Task description:
Among these records, tally each line with the word "printer"; the answer is that number alone.

Stored dataset items
---
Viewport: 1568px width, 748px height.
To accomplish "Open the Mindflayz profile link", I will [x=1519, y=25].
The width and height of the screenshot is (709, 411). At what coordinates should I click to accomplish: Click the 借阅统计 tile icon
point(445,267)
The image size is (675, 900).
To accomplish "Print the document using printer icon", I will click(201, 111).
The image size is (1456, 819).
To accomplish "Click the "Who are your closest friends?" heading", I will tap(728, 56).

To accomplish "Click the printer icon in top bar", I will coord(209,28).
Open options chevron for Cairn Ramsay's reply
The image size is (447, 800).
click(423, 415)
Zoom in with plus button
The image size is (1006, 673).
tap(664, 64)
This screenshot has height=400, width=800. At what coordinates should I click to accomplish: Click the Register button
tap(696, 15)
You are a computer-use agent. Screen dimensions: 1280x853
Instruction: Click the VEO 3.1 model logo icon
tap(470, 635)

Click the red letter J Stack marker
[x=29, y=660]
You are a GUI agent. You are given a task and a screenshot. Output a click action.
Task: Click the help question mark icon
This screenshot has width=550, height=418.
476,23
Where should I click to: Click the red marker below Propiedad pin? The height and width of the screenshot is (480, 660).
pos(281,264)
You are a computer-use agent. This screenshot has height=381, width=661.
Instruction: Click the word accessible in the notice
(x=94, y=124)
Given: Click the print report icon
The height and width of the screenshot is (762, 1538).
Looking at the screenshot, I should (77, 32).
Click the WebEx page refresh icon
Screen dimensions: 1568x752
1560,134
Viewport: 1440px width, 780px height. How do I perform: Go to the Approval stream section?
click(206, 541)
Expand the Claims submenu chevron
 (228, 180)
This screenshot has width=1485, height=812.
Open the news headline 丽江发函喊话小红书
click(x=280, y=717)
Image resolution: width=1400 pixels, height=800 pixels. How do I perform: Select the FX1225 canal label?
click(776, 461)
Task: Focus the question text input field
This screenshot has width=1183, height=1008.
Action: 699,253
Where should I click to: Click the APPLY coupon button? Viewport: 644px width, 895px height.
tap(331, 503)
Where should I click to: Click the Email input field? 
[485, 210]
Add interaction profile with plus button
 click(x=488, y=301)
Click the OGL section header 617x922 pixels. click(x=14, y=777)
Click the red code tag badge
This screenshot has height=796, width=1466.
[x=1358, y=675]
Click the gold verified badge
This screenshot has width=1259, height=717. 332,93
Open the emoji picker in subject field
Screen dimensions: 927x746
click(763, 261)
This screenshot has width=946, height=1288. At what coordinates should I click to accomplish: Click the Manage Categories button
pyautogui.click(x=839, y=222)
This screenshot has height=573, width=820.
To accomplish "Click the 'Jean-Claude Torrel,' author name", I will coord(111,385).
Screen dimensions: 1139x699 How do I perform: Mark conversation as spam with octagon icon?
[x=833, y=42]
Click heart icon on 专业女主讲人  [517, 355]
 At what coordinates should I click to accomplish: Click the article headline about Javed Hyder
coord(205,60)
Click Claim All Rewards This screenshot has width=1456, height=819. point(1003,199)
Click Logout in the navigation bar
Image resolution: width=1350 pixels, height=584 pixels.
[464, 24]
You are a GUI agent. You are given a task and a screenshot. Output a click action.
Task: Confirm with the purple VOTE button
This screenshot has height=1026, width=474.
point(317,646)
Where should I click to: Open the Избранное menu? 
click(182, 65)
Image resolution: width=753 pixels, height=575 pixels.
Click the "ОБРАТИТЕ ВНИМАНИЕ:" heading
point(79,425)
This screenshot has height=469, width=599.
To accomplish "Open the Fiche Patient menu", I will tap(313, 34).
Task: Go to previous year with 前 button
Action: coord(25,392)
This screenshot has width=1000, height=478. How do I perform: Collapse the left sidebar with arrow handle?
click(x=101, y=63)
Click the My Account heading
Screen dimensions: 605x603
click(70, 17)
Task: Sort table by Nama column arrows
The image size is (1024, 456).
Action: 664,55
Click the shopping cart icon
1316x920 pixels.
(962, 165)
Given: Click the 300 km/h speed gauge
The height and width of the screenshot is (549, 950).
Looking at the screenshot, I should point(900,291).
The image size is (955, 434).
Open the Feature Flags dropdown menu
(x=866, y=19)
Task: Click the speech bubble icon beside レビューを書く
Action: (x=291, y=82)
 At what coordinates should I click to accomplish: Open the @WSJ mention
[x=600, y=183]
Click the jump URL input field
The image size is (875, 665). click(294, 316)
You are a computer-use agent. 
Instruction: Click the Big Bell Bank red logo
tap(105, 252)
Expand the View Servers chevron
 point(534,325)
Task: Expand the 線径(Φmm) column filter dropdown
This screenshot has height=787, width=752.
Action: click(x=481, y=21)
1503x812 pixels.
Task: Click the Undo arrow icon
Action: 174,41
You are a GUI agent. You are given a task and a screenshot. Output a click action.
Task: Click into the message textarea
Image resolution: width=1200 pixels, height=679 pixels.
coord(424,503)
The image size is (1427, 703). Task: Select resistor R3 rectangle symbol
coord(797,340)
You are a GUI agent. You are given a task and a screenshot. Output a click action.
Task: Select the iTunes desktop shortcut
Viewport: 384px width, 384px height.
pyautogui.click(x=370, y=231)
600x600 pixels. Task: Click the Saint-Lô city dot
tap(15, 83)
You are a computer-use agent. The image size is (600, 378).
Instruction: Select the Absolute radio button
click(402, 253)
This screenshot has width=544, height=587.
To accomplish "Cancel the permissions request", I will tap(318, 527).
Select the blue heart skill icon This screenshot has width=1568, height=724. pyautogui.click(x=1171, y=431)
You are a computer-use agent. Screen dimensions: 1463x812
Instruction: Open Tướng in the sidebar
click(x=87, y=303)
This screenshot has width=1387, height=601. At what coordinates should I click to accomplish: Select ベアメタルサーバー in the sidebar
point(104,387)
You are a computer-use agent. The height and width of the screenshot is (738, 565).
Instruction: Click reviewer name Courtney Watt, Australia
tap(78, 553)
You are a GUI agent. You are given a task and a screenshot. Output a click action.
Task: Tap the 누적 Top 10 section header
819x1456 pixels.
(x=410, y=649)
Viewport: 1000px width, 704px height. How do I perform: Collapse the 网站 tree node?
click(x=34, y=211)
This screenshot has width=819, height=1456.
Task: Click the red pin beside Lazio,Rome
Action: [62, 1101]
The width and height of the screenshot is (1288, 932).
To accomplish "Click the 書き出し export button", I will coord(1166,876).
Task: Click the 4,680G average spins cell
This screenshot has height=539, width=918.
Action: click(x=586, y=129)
---
Output:
2